## AIM OF THE TASK
Report only how many lines below include "computer".

## DATA UNDER STUDY
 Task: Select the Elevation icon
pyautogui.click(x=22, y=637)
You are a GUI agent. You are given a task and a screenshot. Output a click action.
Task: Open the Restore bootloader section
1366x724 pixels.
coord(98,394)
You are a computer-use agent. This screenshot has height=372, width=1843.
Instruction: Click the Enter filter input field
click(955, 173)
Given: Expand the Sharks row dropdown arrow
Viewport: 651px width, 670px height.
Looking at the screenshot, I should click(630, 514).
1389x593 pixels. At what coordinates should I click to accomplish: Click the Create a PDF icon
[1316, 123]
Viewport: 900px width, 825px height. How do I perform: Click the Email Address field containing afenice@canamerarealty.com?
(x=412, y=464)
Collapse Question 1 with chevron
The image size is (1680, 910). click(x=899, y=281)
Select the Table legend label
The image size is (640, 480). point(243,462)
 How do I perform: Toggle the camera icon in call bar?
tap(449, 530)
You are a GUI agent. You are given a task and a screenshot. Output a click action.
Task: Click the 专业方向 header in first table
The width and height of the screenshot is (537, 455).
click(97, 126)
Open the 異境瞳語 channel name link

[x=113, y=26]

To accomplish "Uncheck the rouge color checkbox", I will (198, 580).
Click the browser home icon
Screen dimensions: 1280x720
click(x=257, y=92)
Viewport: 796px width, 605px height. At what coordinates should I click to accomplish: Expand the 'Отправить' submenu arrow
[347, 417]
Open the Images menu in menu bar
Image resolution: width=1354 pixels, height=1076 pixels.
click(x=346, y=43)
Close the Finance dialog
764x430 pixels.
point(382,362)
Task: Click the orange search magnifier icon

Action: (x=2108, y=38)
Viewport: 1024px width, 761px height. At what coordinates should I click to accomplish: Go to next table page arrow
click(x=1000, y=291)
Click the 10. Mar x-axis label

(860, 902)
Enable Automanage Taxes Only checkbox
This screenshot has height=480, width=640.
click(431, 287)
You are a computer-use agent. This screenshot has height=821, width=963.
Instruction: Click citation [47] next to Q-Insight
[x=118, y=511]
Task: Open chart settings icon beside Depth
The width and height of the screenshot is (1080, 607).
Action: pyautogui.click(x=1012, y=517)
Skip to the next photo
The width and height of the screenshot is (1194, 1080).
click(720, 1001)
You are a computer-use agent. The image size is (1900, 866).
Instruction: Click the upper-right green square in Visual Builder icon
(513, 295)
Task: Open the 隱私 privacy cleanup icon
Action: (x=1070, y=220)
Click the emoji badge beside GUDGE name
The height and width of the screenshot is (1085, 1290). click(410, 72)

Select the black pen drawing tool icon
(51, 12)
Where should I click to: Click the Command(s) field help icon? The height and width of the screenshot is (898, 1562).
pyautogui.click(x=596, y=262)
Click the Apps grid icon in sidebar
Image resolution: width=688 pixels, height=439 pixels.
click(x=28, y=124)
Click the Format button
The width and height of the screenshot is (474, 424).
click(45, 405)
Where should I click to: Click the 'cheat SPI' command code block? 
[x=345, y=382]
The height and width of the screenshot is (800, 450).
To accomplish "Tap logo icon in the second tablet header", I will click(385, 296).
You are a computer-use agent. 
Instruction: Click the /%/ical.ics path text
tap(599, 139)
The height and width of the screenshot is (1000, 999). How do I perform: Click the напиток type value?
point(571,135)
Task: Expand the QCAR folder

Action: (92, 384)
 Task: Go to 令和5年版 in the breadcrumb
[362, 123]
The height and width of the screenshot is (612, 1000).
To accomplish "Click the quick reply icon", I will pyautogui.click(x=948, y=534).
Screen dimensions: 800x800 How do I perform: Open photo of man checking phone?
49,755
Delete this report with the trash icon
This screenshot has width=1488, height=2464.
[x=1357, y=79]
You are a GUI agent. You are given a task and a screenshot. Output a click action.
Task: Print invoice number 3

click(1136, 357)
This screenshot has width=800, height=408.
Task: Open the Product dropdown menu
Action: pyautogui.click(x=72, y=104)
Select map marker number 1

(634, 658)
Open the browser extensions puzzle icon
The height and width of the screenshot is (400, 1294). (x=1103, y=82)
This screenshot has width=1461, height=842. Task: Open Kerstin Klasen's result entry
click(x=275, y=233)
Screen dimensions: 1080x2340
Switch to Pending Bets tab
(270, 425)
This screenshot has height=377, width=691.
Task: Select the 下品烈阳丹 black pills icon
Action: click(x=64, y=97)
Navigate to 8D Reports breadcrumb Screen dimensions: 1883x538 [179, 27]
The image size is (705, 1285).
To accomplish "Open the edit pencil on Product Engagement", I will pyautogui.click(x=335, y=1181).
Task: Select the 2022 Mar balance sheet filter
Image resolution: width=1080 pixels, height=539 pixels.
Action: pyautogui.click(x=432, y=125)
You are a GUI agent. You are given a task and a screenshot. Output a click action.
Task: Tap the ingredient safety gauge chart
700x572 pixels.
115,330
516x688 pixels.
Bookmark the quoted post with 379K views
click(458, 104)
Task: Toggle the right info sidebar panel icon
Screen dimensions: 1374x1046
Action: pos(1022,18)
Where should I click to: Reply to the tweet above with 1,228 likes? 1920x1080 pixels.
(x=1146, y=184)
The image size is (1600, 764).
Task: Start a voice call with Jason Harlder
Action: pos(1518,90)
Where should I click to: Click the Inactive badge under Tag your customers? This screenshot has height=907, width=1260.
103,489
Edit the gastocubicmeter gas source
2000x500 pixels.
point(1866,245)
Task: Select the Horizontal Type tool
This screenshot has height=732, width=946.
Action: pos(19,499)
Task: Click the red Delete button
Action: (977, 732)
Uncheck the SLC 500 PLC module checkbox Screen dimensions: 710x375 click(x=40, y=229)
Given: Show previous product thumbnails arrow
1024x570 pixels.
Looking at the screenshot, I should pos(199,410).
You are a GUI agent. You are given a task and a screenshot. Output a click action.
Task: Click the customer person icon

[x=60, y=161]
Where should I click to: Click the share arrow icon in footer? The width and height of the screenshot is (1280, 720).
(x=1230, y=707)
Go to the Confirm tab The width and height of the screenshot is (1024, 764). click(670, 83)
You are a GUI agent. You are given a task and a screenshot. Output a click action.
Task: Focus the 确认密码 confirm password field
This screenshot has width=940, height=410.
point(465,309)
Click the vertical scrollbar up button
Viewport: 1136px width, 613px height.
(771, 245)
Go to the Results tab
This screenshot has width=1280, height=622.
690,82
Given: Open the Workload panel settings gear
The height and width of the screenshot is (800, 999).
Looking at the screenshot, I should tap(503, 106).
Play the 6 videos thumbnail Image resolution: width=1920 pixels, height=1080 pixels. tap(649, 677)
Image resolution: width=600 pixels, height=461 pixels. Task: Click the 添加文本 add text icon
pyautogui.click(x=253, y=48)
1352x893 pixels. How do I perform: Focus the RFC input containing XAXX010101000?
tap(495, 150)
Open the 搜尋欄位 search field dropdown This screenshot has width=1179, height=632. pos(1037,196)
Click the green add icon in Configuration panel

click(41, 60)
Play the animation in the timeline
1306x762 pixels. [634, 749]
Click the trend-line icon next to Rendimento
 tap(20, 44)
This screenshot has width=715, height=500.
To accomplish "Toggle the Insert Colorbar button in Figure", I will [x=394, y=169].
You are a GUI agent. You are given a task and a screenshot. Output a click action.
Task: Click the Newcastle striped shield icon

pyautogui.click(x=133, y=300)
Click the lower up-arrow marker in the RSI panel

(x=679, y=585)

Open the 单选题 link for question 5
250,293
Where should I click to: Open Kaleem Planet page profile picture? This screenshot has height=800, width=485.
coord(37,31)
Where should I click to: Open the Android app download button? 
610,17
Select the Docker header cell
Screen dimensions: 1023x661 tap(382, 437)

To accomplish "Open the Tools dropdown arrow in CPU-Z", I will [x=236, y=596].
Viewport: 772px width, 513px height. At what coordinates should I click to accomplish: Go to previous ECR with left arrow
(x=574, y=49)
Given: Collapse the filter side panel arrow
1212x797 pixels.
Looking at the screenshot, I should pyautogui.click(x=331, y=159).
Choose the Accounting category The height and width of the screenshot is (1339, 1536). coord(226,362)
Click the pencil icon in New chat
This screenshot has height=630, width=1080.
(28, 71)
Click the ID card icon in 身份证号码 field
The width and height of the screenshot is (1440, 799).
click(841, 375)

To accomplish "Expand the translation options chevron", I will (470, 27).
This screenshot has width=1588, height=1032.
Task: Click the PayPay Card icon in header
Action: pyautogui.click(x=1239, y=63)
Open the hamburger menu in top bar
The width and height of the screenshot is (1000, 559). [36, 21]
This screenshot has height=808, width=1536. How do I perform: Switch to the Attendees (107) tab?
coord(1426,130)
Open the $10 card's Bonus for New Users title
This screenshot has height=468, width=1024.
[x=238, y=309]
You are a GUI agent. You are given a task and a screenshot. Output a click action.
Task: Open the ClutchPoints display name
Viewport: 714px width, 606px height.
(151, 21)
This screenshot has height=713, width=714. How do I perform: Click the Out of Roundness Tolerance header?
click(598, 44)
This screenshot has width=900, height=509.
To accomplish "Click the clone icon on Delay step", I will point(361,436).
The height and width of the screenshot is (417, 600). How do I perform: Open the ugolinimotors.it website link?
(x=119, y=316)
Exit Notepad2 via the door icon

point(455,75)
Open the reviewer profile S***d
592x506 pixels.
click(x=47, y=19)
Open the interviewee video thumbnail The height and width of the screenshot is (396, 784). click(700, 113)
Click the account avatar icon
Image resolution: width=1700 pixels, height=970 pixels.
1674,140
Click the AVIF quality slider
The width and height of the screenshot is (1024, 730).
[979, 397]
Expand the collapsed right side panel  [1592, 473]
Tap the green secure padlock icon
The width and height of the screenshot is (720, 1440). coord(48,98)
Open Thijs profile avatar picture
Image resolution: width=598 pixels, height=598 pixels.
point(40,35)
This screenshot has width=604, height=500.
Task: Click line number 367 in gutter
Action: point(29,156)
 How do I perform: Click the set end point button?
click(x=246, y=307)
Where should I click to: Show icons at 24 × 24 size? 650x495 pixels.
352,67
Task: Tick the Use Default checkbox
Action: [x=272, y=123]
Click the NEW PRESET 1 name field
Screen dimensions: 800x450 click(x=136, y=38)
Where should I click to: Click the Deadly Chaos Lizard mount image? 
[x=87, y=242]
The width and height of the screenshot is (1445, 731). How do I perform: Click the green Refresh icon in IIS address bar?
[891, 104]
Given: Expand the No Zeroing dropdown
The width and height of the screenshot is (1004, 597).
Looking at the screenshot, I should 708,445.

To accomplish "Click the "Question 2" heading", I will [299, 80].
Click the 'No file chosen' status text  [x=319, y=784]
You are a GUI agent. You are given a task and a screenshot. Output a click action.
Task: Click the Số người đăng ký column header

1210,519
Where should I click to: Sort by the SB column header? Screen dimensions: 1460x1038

## EXERCISE RESULT
4